Johnston would now like to repeat the trial in a larger group of individuals to confirm the finding, but that study is currently on hold.

Why? To no one’s astonishment, the study volunteers didn’t like drinking vinegar straight?even flavored, apple-cider vinegar. Indeed, Johnston says, “I would prefer eating pickled foods or getting . . . vinegar in a salad dressing.”

Now, the scientists are developing a less objectionable, encapsulated form of vinegar and testing its efficacy. Although there are commercially available vinegar dietary supplements, Johnston notes that they “don’t appear to contain acetic acid,” and based on studies by others, she suspects that’s the antidiabetic ingredient in the vinegar.

Nice. I hope this pans out, because it is certainly cheap and widely available…

Time for an experiment!

Took it for a bit pre carb meals. Never really noticed a thing good or bad.

I have heard of people using it during Hypocaloric times and saying it blunts hunger. Allowing them to eat less in meals.

Either way It’s cheap and if you start a meal with a salad with vinegar it can be a plus in atleast one way for sure. Getting some veggies in.

Just my experience,
Phill

You will find that health nuts use cider vinegar. It may be organic cider venegar - not sure if that makes a difference.

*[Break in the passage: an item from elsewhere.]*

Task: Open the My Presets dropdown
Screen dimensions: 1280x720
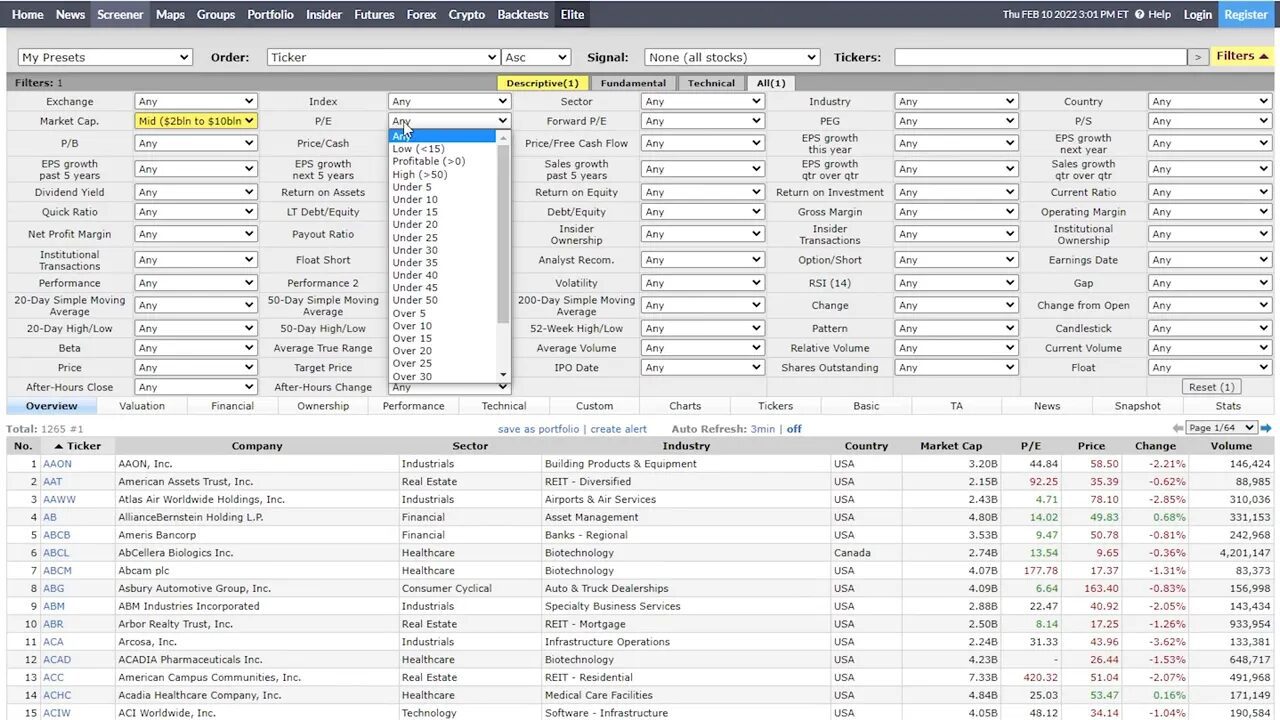Action: coord(104,57)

I believe Weston Price promotes this.

I think this is definately worth trying. I’ve been drinking some before carb meals when I can, but it is too early to notice the difference.

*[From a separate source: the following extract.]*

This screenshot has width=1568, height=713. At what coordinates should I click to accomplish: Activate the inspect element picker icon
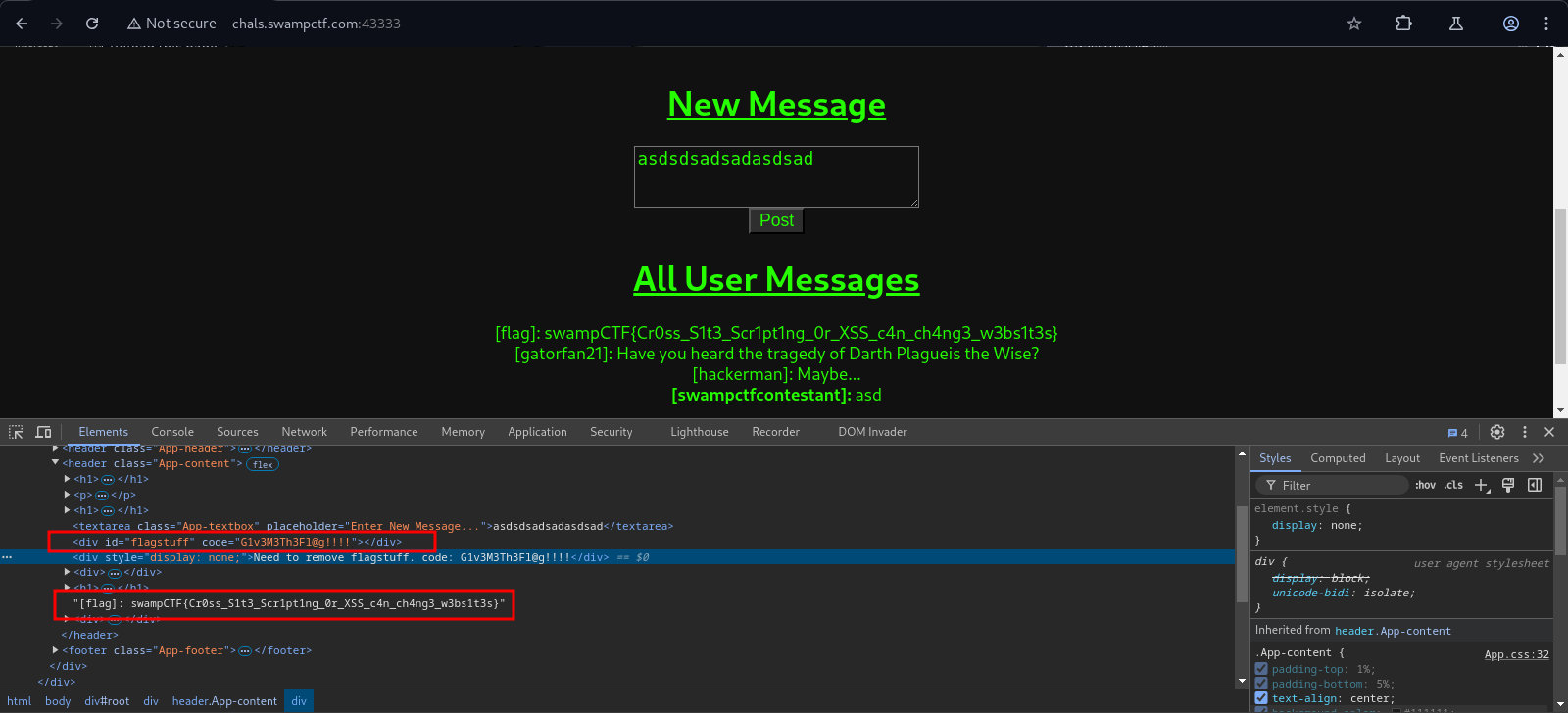pos(16,432)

I think I heard of a study that showed it reduced the GI of white bread by 30 points. How can you argue with that?

Thx Interesting article - I usually use a couple of caps of white wine vinegar mixed into my daily tuna rations. My folks drink this cider vinegar & honey mix from a healthshop - dads addicted to it!

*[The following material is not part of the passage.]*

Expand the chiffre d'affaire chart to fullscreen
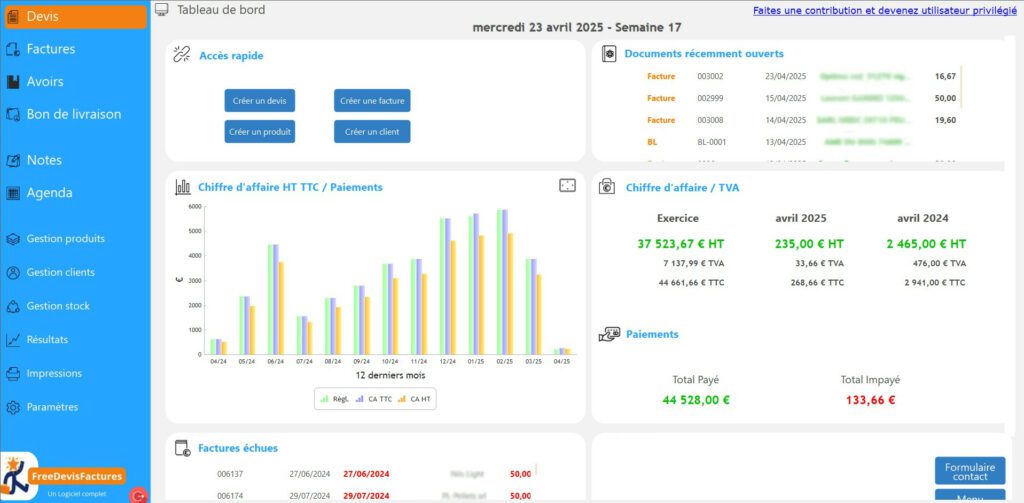 567,186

I’ve used this method after having a momentary lapse in willpower. If I break down and consume a bag of Newman’s Own chocolate chip cookies I will usually follow it with a tbsp of apple cider vinegar. I also read about it in a Berardi article.

first i want to say that i think red wine vinegar might have the best health benefits because we know that red grapes have some other good chemicals in them. I don’t know what these concentrations are in the red wine vinegar.

also similar to the r-ala debate, i don’t know if vinegar should be used before you take Surge because of the mentioned decrease in blood sugar and insulin in the bloodstream.

the researchers need to state whether insulin secretion is decreased or if it just gets moved a long with the sugars into the muscles faster. If these products help you lose fat is it because of this mechanism of moving the sugars into mucles better or simply because the sugars enter the bloodstream at a slower rate thus allowing natural energy expediture to burn off the calories. we all know that high fat meals slow down digestion as does fiber. what we don’t know is how these other products work, just what their affects are on blood sugar and not necessarily muscle glycogen levels. laters pk

I think that is just bunk. My background is in biochemistry. Drinking vinegar is a waste. Just gets turned to acetaldehye (same stuff that hurts your liver from drinking alcohol) then acetate and then urea. It has no effective use in the body besides possibly giving you an upset stomach and/or diarrhea.

Actually, that may just be what it is doing… making it flow through your system faster. Ever eaten a lot of sugary stuff when out drinking? Exactly.

Can anyone post some more studies, evidence, etc.

[quote]DiogenestheCynic wrote:
I think that is just bunk. Drinking vinegar is a waste. It has no effective use in the body besides possibly giving you an upset stomach and/or diarrhea[/quote]

Of course you would say this… you are a self proclaimed cynic :slight_smile:

I am glad someone here is living up to their name

[quote]DiogenestheCynic wrote:
I think that is just bunk. My background is in biochemistry. Drinking vinegar is a waste. Just gets turned to acetaldehye (same stuff that hurts your liver from drinking alcohol) then acetate and then urea. It has no effective use in the body besides possibly giving you an upset stomach and/or diarrhea.[/quote]

I thought acetic acid or ethanoic acid (vinegar) was a product of acetaldehyde. I’ve not heard of that reaction happening in reverse.